Beyond the fun, food, rides, games, and the grand raffle at this weekend’s parish carnival, we celebrate hope for humanity grounded in a fraternal spirit here in this part of our nation, the City of Glendale, California. We demonstrate goodwill, peace, love, and care for our fellow parishioners, neighbors, friends, and fellow city dwellers. We hope for more opportunities to come together in peace and harmony. In a world and country plagued by conflicts and division, we must be agents of peace and reconciliation.

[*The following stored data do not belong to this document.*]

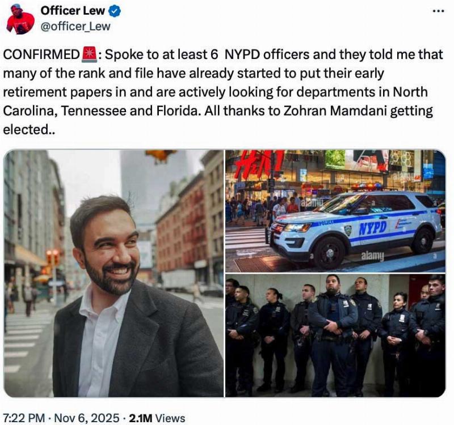This screenshot has height=425, width=454.
Task: Open the NYPD police SUV photo
Action: pos(335,211)
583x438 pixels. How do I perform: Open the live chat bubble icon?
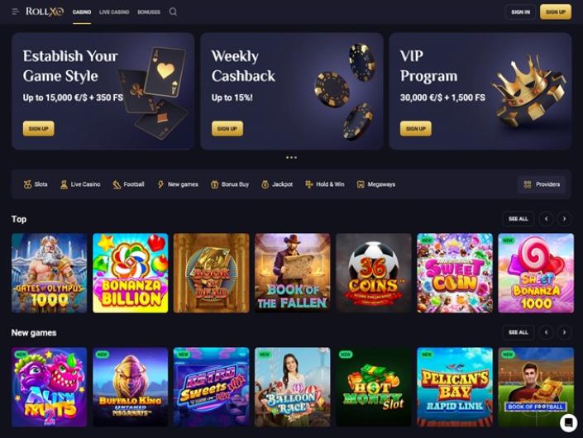click(568, 422)
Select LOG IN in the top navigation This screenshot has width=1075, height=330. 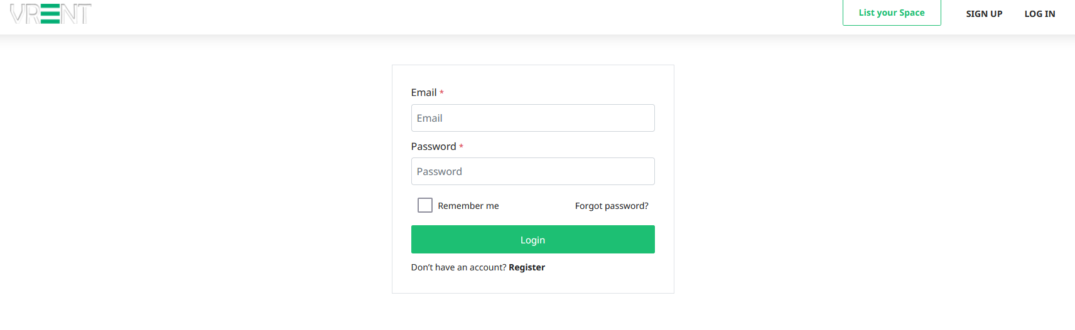(1039, 14)
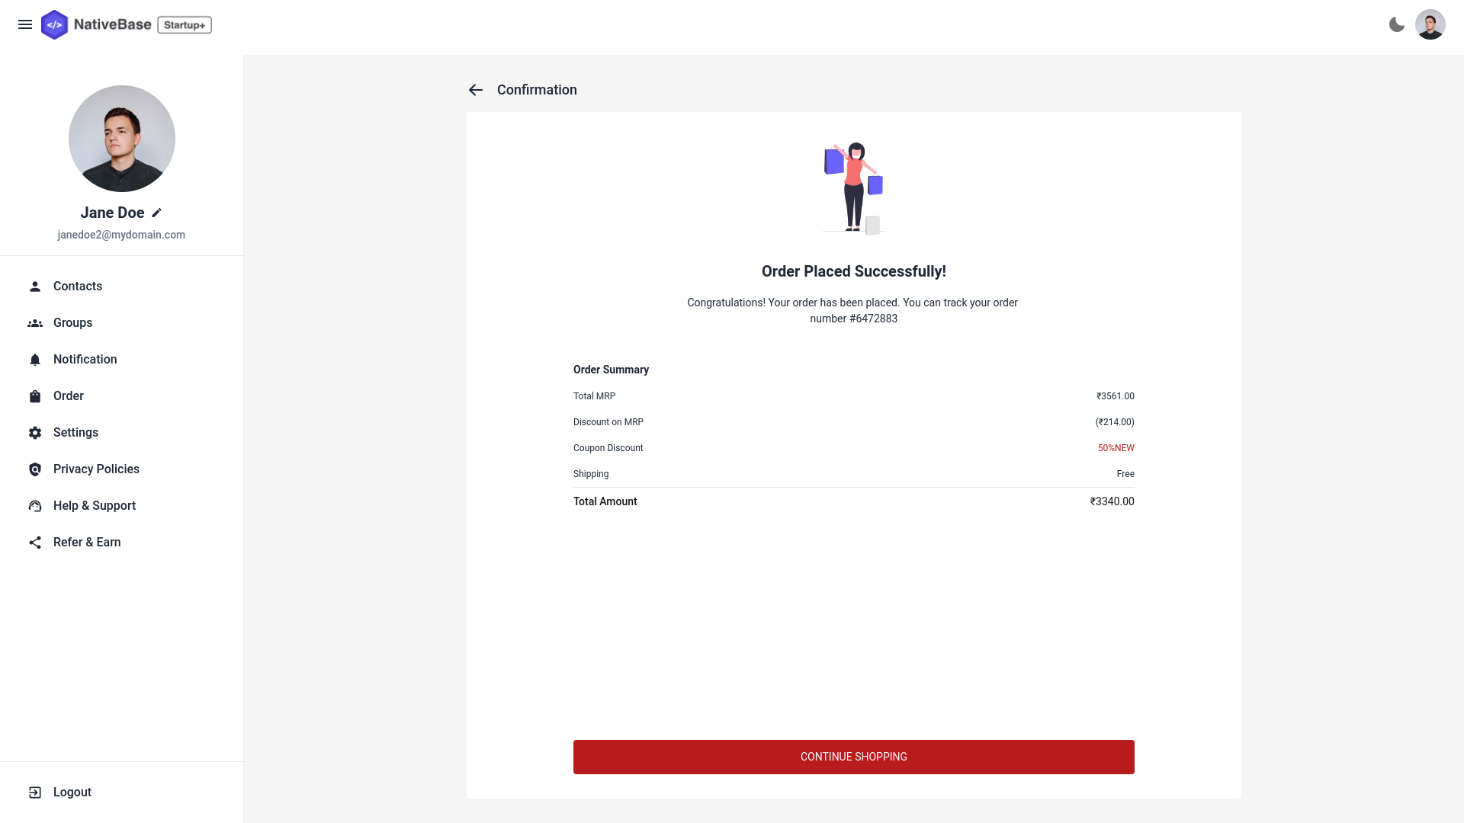Click CONTINUE SHOPPING button

854,757
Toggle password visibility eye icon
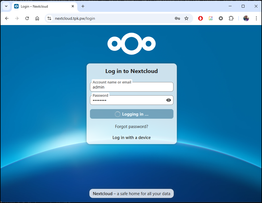This screenshot has width=262, height=203. coord(169,100)
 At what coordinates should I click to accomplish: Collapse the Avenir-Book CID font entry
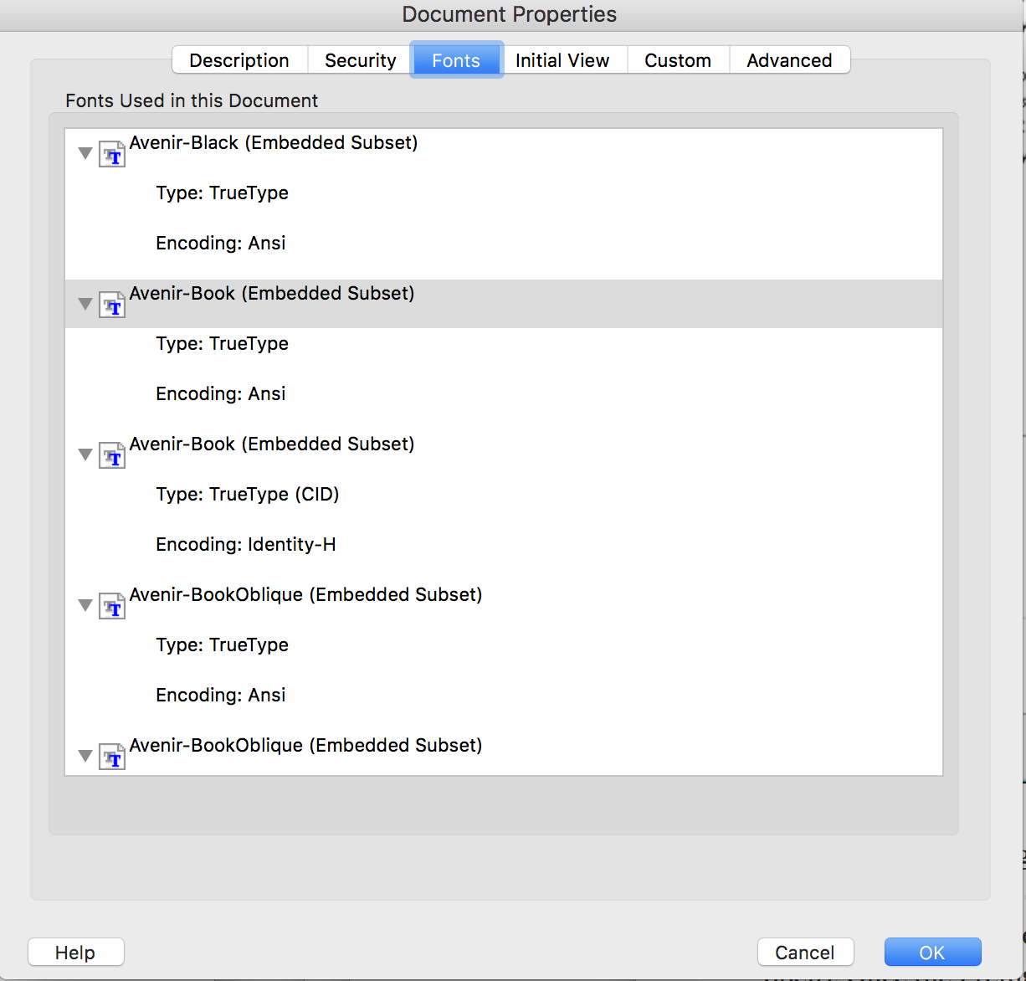(x=85, y=455)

Often, our dreams for a better world start with the persistent efforts of an individual, a group of people, a small organization, or a local church. This weekend’s successful carnival serves as an example of this truth. Seven years ago, our faithful and persistent parishioner, Joe Chavez, along with his supportive wife, Frances, approached the pastor about organizing a carnival and a car raffle to raise funds for the needs of the parish. The pastor believed in Joe’s ability, and the success of this event, now one of the most anticipated community gatherings in Glendale and the most successful fundraiser for our church, was beyond anyone’s imagination. All it took was the aspiration of one man.

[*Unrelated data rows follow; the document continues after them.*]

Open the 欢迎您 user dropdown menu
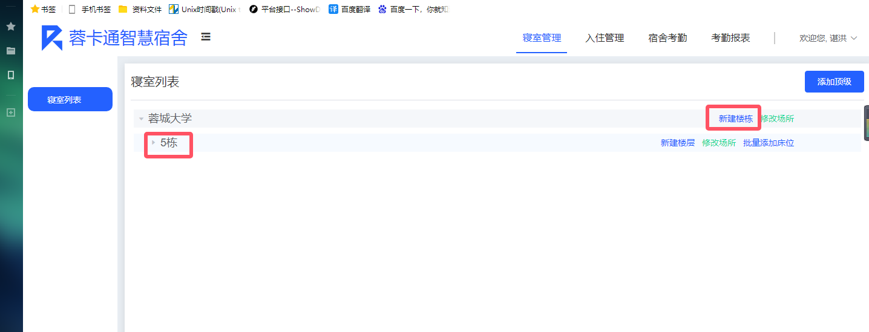This screenshot has width=869, height=332. point(828,38)
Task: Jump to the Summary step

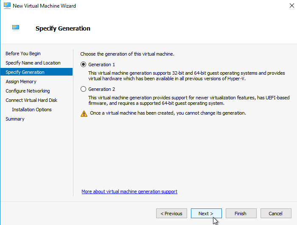Action: click(x=15, y=119)
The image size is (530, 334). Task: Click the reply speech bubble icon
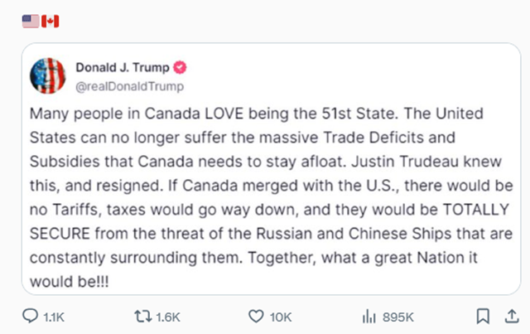30,316
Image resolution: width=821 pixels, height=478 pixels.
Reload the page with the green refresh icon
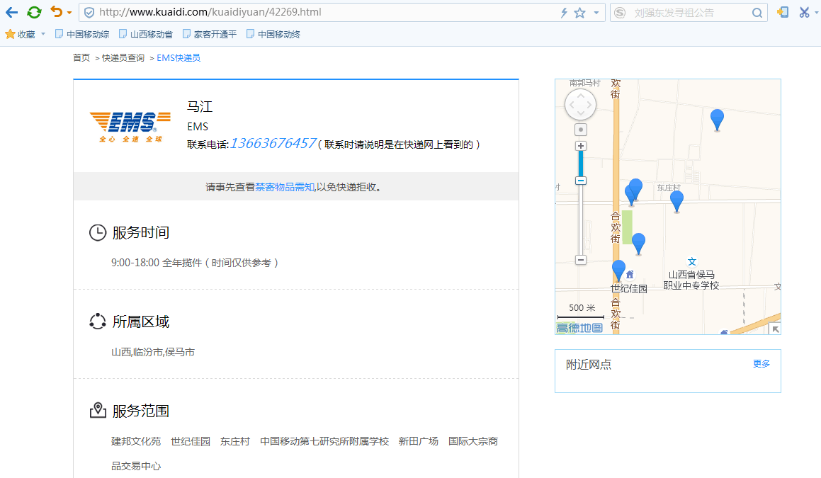point(34,12)
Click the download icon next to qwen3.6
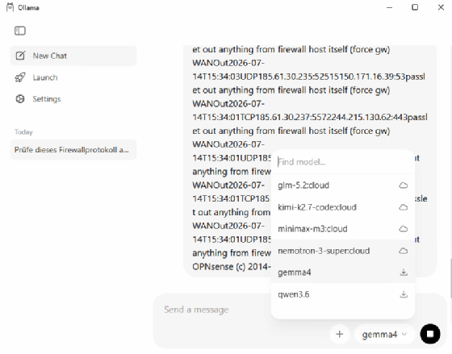Image resolution: width=452 pixels, height=354 pixels. coord(404,294)
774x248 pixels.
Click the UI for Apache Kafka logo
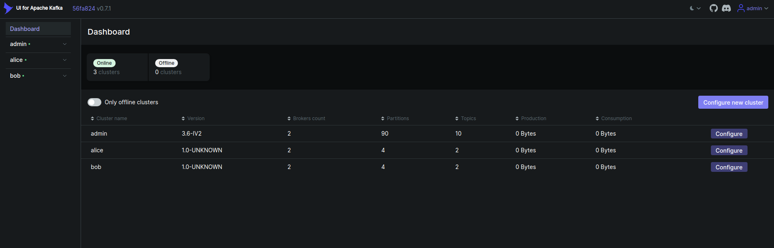point(8,8)
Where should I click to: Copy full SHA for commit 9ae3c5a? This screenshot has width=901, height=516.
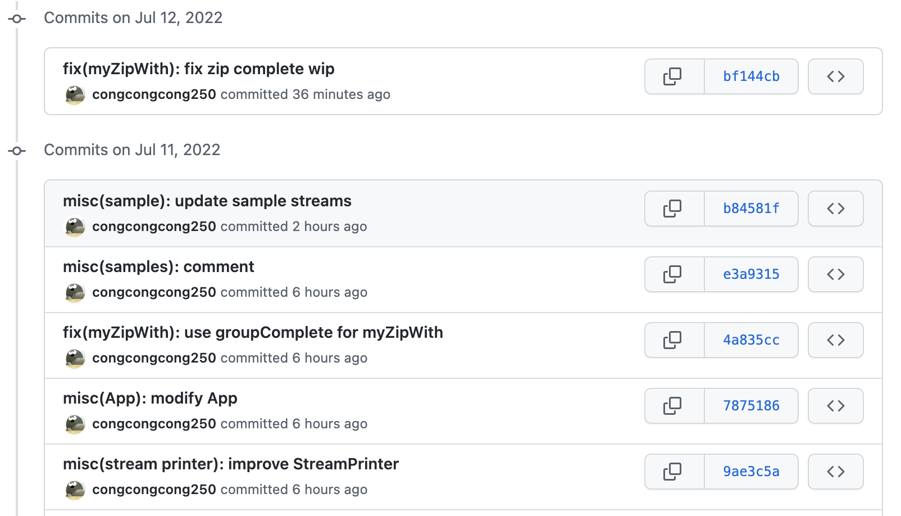coord(673,472)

The narrative of our community aligns well with Sunday’s (June 16) Gospel that illustrates how the Kingdom of God starts like a mustard seed, the smallest of all seeds on earth. When sown, it grows into the largest plant, providing shelter for birds. Similarly, one person’s idea and aspiration became a catalyst for a significant community event in our context.

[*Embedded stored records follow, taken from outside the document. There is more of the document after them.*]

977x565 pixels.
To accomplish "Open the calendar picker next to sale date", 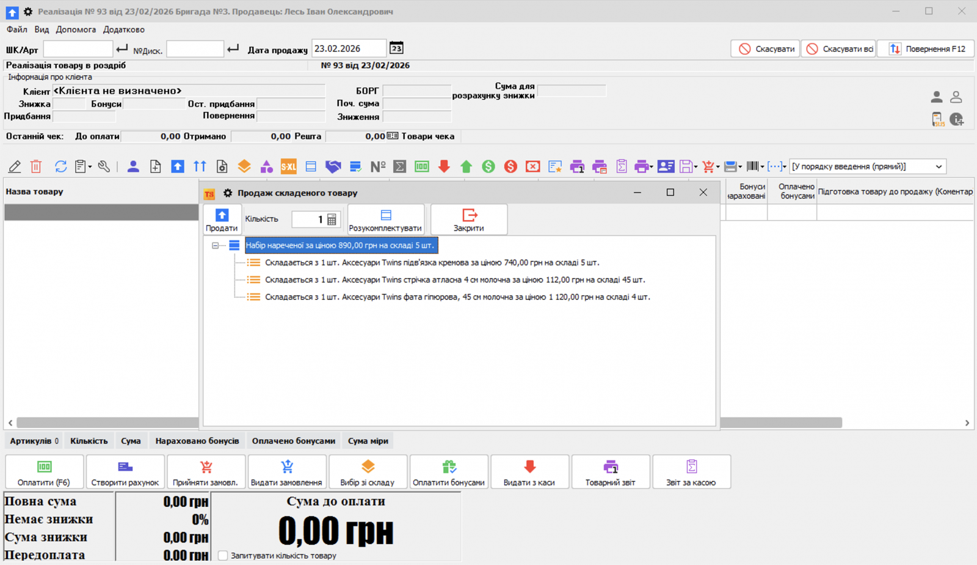I will (x=396, y=48).
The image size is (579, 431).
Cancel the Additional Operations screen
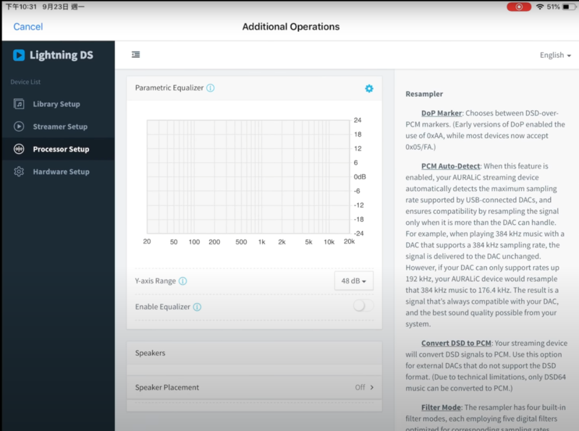pos(28,27)
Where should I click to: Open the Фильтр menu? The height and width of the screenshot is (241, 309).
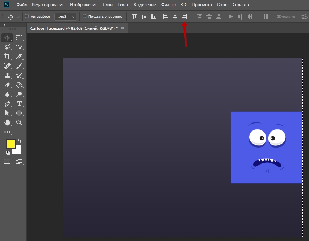[168, 5]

Each of us has the potential to achieve remarkable feats. With faith in God, we can contribute profoundly to our churches and communities.      Instead of focusing on the negatives in our world, let’s consider the positive ways we can promote harmony, peace, justice, and prosperity.

Maria Ressa, a Filipina Nobel Peace Prize winner in journalism in 2021, referenced the South African saying of Ubuntu in a recent commencement speech at Harvard University. She explained that Ubuntu translates to “I am because we are.” Reflecting on this saying during our parish carnival weekend is truly inspiring. This event embodies not just one person’s efforts or a small group’s endeavors but our collective aspiration to build a united community with a shared dream of creating a better world.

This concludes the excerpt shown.